Speaking of, the sex scenes. Often awkward to read in a book as it is to watch on TV over the Christmas break with your mum, Julia does do a pretty good job of not over-explaining with cringy terms – although ‘cradle of femininity’ did send me into hoots of laughter – and you’re allowed to use your imagination and Rege-Jean’s image as much as you like.
Which leads to The Duke and I’s major criticism – a scene where Daphne, having just figured out AT THE AGE OF 19 how babies are made, takes matters into own hands and takes advantage of a very drunk duke. The scene in the book is very different than in the series, with showrunner Shonda Rhimes having chosen to lessen the issue slightly with her approach, but the book’s depiction of Daphne’s scheming is disturbing.
There are some classic romance novel plot points that are served – brooding, serious dude with dad issues; swooning and ignorant female lead who just wants love; meddlesome mamas and complicated societal pressures.
But where The Duke and I really succeeds is in its depiction of family – specifically Daphne’s conversations with her older and very protective brothers, and Simon’s interactions with Daphne’s younger siblings. Charming and easy, it’s the perfect book for a Sunday afternoon spent with the perfect glass of rosé (see below for the perfect wine match!), cosy loungewear and a face masque.
Relax, enjoy and savour!
VILLA MARIA WINE MATCH with Villa’s Wine Expert, Jessica Bell
It’s VERY clear what wine you should indulge with when reading The Duke and I – it most definitely has to be Villa Maria’s newest rosé on the block, our EarthGarden 2020 rosé!
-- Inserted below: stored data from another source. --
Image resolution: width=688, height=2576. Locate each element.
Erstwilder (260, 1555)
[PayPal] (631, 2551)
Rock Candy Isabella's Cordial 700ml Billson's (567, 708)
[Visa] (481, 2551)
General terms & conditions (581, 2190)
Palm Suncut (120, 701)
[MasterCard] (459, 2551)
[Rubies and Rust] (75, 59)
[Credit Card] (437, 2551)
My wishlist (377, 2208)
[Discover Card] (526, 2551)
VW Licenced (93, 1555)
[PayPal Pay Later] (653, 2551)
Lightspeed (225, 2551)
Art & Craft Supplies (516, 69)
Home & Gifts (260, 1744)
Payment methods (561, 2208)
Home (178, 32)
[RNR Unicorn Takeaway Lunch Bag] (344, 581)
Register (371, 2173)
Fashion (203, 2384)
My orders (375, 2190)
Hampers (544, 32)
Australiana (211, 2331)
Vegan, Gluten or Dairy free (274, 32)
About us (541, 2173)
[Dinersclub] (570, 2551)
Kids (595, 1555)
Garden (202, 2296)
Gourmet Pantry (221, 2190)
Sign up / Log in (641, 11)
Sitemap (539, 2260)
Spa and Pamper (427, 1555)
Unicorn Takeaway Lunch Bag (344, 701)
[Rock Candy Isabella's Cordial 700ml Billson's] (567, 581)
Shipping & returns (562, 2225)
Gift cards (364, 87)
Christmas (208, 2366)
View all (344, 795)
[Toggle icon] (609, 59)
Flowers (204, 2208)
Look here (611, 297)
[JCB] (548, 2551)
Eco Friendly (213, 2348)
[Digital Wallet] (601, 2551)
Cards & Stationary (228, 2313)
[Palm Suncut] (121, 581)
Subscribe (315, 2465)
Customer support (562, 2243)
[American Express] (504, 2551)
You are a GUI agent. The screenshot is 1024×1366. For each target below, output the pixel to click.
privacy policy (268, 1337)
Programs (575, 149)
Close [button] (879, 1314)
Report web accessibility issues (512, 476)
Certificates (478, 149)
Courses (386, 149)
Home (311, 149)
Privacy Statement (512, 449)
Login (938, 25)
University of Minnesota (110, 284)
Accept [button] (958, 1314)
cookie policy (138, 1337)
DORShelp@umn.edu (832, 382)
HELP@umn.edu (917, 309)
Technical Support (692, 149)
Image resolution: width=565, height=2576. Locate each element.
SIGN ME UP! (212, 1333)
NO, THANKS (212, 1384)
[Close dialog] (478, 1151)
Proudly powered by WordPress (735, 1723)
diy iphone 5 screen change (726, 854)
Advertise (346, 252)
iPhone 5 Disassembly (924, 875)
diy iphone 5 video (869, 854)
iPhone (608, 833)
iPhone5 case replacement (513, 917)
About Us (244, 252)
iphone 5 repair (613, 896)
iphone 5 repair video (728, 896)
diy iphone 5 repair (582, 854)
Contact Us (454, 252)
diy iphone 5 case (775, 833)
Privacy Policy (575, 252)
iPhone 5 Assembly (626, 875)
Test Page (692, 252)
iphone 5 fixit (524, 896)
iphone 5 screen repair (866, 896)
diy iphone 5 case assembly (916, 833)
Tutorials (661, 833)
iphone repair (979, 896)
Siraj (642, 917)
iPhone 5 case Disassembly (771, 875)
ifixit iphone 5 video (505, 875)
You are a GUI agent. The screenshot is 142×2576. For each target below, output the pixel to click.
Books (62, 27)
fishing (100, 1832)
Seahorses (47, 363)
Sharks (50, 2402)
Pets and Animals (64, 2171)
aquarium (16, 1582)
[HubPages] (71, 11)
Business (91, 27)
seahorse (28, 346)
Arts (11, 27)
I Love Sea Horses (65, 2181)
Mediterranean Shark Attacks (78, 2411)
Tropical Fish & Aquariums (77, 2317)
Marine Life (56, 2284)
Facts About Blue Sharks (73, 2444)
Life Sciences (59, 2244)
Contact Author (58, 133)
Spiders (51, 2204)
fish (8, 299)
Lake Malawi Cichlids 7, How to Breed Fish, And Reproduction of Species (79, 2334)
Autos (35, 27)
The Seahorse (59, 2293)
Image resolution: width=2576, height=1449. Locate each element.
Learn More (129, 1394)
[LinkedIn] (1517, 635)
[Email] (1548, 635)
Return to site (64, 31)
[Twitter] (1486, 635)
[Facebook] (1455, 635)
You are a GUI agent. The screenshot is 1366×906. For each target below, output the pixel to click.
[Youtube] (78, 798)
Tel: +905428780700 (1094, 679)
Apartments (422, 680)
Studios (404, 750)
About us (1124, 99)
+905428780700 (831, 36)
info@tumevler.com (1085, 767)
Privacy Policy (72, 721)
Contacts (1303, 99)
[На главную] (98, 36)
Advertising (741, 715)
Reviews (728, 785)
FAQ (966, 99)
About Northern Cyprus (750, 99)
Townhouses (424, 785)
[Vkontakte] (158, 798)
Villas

It reminds me a little of Daphne – delicate, but with a dryness and boldness befitting a woman who, even when it was very much a man’s world, knew exactly what she wanted in a marriage – love, not status.
From the dreamy, sun-soaked region of Hawke’s Bay, this organically grown wine is juicy and flavourful, much like The Duke and I. This Rosé is vibrant and refreshing, and for that very reason, is the perfect accompaniment.
If you liked The Duke and I, you might also enjoy…
The rest of the Bridgerton series, of course! Start with The Viscount Who Loved Me (Anthony’s story) and then Benedict’s tale, An Offer From a Gentleman. Continue with book four in the eight-part series, Romancing Mister Bridgerton, Colin’s story. All available through HarperCollins.